Forum Discussion
Issues with setting up AiTM phish prevention using conditional access
We are a managed IT company and AiTM phishes (the ones that reverse proxy the true sign in page and steal session cookies) have been everywhere. We've started experimenting with User-Risk and Sign-In risk policies, and what I thought we had set up made sense to me, but I was doing some more indepth testing and found that what I set up has been basically useless/harmful?
We have the basic conditional access environment:
MFA: MFA enforced for every sign in
Sign-In Risk: MFA Enforced for Risk Signing with Session Control "Every Time" for all levels of sign-in risk
User-Risk: Require password change for Medium/High Risk
My understanding was that particularly, the sign in risk policy, would apply an "Every Time" control to the session cookie, that way when it was stolen via a reverse-proxy, and re-imported to their browser it would request them to sign in again, because in my mind every time their session is reevaluated it should ask them to sign in. This document says to use this control when I want to reauthenticate everytime, which is what I want to have happen when the session has risk.
Issue is it looks like it doing in my environement instead:
- User signs in to reverse proxy link that was sent to them in a phish
- Microsoft sees that there is sign in risk, processes the Sign-In Risk conditional access policy
- Requires Grant Controls "MFA"
- Bad actor at this point would be given this authentication cookie
- Microsoft marks the Sign-in and its associated risk as Remediated because the user "passed mfa".
- Bad actor imports the session cookie to their browser
- Bad actor signs in fine and goes about their day ruining everyone elses
- These subsequent sign ins do not show up as "risky" because the risk associated with it was "remediated" -- which is talked about here
All I am trying to do is impose stringent session controls on these AiTM/reverse-proxy phishing and now I worry that I have been doing more harm than good because I basically set it to "remediate" the risk the very second it occurred.
Any help in pointing me in the right direction is greatly appreciated.
AlexShxW1 Hi Alex,
Register one the these methods:
Windows Hello for Business or FIDO2 Security Key or Azure AD CBA Certificate-Based Authentication (Multi-Factor)
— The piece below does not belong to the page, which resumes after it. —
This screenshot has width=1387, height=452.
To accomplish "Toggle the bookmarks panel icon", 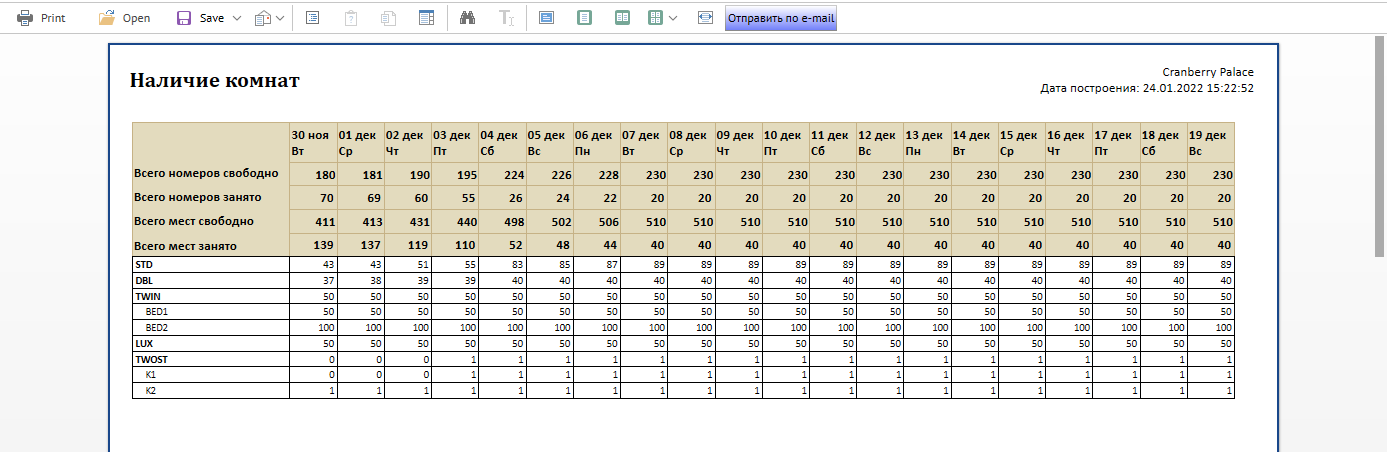I will 312,18.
Then you should choose Require Authentication Strength, and choose Phishing-resistant MFA.
As an alternative option, you may Require Hybrid Azure AD Joined Device or Require device to be marked as compliant (this will require Intune, and intune will use a certificate to authenticate the device).
Before creating a policy requiring phishing-resistant multifactor authentication, ensure your administrators have the appropriate methods registered. If you enable this policy without completing this step you risk locking yourself out of your tenant.Reference:
https://learn.microsoft.com/en-us/azure/active-directory/authentication/concept-authentication-strengths
https://learn.microsoft.com/en-us/azure/active-directory/authentication/concept-authentication-strengths- This is a good read
https://jeffreyappel.nl/aitm-mfa-phishing-attacks-in-combination-with-new-microsoft-protections-2023-edt/
Intune Compliance may be a way to go. Keep in mind that you can have different compliance policies and you determine what is compliant. Best to have the min than none. For example, you might want one for Windows AD Joined but if you have AD registered that are not hybrid joined, you may copy the joined policy and remove the score piece, that way you can get compliant faster. (AD registered will fail scoring-) You also don't want end users or hackers enrolling devices either, so block that. For compliance, set "non compliant immediately."
Same thing for phones, only Intune enrolled devices. (F3 licensing for mobile only users, under 10.9 inch screen, or Business Premium for office people will get you there)
Also, you may consider reading https://argonsys.com/microsoft-cloud/library/cloud-app-security-block-tor-browser-anonymous-ip/. This really is not as intuitive as it seems. To implement this I created a VM and used a user with other conditional access rules removed and signed in via Brave Browser's Tor mode to provoke the app to appear in Cloud Defender. This took me a few hours to get working. Let whomever monitors your stuff know alerts will come in during this process.